Highly reactive T and H are just not in the same camp as "normal T"...They need to go down and cool down before any semblance of "normality with lots of restrictions even" can resume. If they don't go down, I can tell you, it's not at all easy and adaption is very, very slow. I mean look at my 2006 blast up. It took 6 years to get a decent modicum of my life back. I'm well over 1 1/2 years into stage four and it's glacial....even with all the experience and understanding I have. Just fact!

So I have to strongly agree with @Mpt...for people like me IT'S AN AFFLICTION. A physical/physiological abatement or cure is where it is at for me....or maybe another 6 years wait to get some of my life back. Shit. I will be 70 by then and all kinds of other body parts might be creaking and groaning by then! And I would have read ll the books in the library! "I WANNA DANCE AND TRAVEL AND HAVE DINNER PARTIES WITH MORE THAN ONE PERSON (well reminded not to sneeze, or cough suddenly) NOW!"....Wouldn't you too??!!!
And saying that sentence does not mean I am anguishing over not being able to. Just a plain fact. No more charge on saying that than saying it's cooler today, or whatever.

And my point is: There are some us I believe, where "attitudinal shifts" are all very well and nice to espouse, but they help the "affliction" ZERO! In fact, if I was less sure of myself and my own condition, I would say they could even bum me out and be unhelpful! (As in: "Oh dear, I must be a bad person for not being able to change my attitude. I'm a failure." Or whatever...Ha ha = definitely NOT one of my traits!).

Also, my point is, that not all T is the same T...and that IT CAN GO UP MORE THAN GOING BACK TO BASELINE!!! Be careful of that assumption. I have learned that the hard way. yeah it's an exception, not the rule, but how will you know until afterwards?! = Don't be an idiot with sound levels!!! I can ASSURE YOU that my volume levels have gone UP objectively. Because I can remember the things, noises that would mask it or how quiet it had to be to hear it if I listened...or did not listen for it.

OK enough...Final conclusion for people like me and ???? ....

 

gahhh...something happened.It posted!

My final conclusion was going to say: WE NEED A CURE!!!

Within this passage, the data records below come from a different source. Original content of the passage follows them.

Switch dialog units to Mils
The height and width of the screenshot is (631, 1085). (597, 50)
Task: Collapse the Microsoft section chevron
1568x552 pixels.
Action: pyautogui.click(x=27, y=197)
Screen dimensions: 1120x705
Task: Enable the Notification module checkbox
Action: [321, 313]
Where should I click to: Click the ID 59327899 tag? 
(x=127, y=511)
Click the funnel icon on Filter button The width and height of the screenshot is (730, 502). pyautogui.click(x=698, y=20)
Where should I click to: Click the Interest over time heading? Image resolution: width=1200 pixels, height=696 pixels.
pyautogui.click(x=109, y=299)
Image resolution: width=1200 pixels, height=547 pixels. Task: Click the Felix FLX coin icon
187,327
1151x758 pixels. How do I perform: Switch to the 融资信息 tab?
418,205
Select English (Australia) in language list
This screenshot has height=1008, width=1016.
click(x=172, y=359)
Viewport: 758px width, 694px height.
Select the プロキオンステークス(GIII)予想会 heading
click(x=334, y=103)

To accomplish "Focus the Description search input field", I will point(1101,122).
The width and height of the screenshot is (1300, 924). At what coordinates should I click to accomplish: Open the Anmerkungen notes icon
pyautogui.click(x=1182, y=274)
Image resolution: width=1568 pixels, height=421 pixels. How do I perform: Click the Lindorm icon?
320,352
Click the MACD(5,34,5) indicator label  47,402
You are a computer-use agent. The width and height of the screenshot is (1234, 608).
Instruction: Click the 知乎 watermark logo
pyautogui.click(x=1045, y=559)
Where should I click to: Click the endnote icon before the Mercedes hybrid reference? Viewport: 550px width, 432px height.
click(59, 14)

Best to all. Good thread! Zimichael

 

my heart just broke a little bit reading that zimichael... my wife had never seen me cry in six years of knowing each other until I got tinnitus, I probably cried on a daily basis for the first 3 months of this, I know people like here2help mean well, hell even Dr Nagler helped me some when I was really suffering, but all this talk about your life can be as good as before intrusive tinnitus hurts the cause I think... i have a friends whose mother got tinnitus after going through chemo... she said a cancer diagnosis and chemo were easier to deal with than the tinnitus- sounds like an "affliction" to me, sounds like a hell of alot more than an "affliction" actually

 

I'm not going to describe my tinnitus. I don't measure it. I only measure my response to it. This way, it stays 'there' and I stay over 'here.'
Friends with tinnitus? Yes. It's part of me. It's steered me away from damaging noises and warned me to take better care of my hearing since 1976. He got tough with me a few times through the years... I should have listened to him but instead I walked right into noisy situations and he was there to scold me.
If I start to measure my friend, he gets loud. It's weird. But I listen to him when I need to and only measure my response to him. He goes his own way, and I go mine. But sure enough, we meet up from time to time. He's kept my H from getting worse, and the distortion in my left ear is no worse since I was a teenager, thanks to his reminders.